Sounds like the call is correct UNLESS the umpire deems that F6 obstructed the runner's ability to return to first base per Rule 2.00. If a fielder is about to receive a thrown ball and if the ball is in flight directly toward and near enough to the fielder so he must occupy his position to receive the ball he
may be considered “in the act of fielding a ball.” It is entirely up to the judgment of the umpire as to whether a fielder is in the act of fielding a ball. After a fielder has made an attempt to field a ball and
missed, he can no longer be in the “act of fielding” the ball. For example: an infielder dives at a ground ball and the ball passes him and he continues to lie on the ground and delays the progress of the runner,
he very likely has obstructed the runner.

cyclone14 said...

As a Jays fan, I'd like to agree with Farrell, but in this case, the umpires appear to have gotten the call correct. There is no specific rule against decoying. In fact, the closest reference I could find (7.08i) points out an example where the decoying is legal.
If, in decoying the runner, the fielder had obstructed the runner from returning to first base, and in the umpire's judgment, the runner would have made it back had the obstruction not occurred, then rule 7.06b could be applied. Another exception would be in amateur leagues, where often such plays that increase the chance for injury (such as fake tags, "verbal interference") would be illegal.

Turducken said...

The call on the field is correct. The runner's progress was not obstructed by Aybar shielding him. Furthermore, the discretion of the proximity of Davis and to when and where the ball was caught regardless would have likely been an out, hence that statute as part of 7.06 is eliminated.

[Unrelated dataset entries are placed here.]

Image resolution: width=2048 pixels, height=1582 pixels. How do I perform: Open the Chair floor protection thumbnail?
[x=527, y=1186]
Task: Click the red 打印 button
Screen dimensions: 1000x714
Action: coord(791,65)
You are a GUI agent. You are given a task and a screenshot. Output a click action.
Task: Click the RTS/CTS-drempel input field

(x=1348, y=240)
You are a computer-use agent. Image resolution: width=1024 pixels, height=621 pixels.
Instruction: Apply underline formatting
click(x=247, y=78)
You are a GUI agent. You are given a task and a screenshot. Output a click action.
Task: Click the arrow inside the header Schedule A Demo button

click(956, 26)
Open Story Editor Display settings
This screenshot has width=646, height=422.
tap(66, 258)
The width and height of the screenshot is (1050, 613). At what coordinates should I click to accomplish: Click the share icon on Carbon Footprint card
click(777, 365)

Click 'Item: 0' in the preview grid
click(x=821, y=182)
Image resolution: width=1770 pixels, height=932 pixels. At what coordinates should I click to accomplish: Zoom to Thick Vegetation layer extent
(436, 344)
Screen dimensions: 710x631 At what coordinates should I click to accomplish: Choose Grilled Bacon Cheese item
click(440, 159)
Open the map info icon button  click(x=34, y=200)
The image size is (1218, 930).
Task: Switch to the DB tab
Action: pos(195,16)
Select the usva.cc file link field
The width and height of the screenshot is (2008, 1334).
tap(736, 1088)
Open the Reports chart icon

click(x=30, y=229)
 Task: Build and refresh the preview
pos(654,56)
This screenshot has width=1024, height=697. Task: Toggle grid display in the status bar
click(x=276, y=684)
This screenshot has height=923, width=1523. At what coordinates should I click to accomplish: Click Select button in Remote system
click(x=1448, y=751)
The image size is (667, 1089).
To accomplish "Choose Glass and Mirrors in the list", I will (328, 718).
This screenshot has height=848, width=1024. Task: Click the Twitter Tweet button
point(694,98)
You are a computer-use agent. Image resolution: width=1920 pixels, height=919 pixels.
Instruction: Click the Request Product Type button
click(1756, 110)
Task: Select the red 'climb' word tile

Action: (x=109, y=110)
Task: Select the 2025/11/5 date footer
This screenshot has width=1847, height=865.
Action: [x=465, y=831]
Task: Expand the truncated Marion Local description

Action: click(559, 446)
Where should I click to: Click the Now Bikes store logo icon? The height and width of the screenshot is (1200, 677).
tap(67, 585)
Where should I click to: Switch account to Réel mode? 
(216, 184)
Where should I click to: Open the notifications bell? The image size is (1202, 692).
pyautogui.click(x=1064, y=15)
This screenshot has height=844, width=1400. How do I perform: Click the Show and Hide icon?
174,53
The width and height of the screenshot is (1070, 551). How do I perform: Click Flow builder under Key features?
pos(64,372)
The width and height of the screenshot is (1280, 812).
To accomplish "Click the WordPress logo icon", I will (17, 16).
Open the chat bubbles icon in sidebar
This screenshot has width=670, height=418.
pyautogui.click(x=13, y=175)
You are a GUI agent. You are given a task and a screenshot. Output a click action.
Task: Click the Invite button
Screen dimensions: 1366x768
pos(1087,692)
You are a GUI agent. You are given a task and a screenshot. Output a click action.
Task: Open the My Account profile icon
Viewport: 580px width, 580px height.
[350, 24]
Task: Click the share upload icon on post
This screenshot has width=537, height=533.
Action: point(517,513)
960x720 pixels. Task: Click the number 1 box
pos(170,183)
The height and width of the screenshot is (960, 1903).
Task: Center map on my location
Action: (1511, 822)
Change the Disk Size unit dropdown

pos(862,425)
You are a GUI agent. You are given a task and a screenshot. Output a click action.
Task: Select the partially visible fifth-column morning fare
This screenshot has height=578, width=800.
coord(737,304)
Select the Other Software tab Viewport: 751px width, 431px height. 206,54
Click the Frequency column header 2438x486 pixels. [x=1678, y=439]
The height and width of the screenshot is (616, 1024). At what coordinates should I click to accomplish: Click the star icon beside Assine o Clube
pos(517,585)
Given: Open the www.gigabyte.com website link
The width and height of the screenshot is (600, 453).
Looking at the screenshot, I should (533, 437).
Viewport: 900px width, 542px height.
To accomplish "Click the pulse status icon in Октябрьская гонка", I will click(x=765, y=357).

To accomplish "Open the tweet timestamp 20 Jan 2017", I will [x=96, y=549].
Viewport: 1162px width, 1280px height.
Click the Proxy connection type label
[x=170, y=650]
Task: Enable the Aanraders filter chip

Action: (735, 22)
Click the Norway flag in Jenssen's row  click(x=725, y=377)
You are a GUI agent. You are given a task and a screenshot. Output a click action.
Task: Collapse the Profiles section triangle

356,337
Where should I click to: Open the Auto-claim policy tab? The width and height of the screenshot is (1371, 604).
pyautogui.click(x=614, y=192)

Rules: 2.00 [Obstruction], 7.06

Tiznownes said...

Contingency 1:

"Decoying" the runner is absolutely legal.

"Decoying" is mentioned in OBR 7.08(i) Comment section and there is no penalty for "decoying". It is the runner's responsibility to know where the ball is and the base coach is there to assist with directing runner(s)/batter-runner.

B1 is OUT1, R1 is OUT2.

Contingency 2:
If umpire ruled obstruction, then OBR 7.06(b)- No play was being made on R1, ball is live and play continues until no further action is possible. THEN umpire calls time and imposes penalty ***IF ANY***, in his judgement that would nullify the act of obstruction.

Even if it were ruled obstruction, since there was no play on R1, umpire could judge that he would not have made it back to 1B, so the out stands.

Also, R1's "progress" was never impeded, as he made no effort to return to 1B.

-Three Ballin'

nwsquid said...

Obstruction in 2.00 requires impeding the runner. Since this runner never even attempted a return to first base, there is no obstruction. Had the runner made an attempt to return, then obstruction could be called (even without contact), if his progress was stopped, slowed, or altered.

Anonymous said...

I believe you must call obstruction b here. The runner was prevented from seeing the ball by the fielder...he was obstructed. Obstruction may be called if while there is a runner on 3rd and a fly ball to the outfield, r3 is tagging up and the 3rd baseman jockeys back in forth in front of him preventing him from seeing when and where the ball is caught. The 3rd baseman must be facing him though. Also the theory that a runner is not returning or advancing to a base should not play a role in where the rubber ends up. If there is a ball hit down the right field line with no runners on and BR is rounding second and is obstructed by the SS, and in your judgement he would have made it to third, even if he returns to second or is thrown out returning to second he is awarded third. The problem I have with the play in the jays game is that you are not punishing the defense for attempting to circumnavigate the rules you are rewarding them by allowing them to turn the double play. If there is a possibility of a play at first base, even if he is returning back, you must award him first.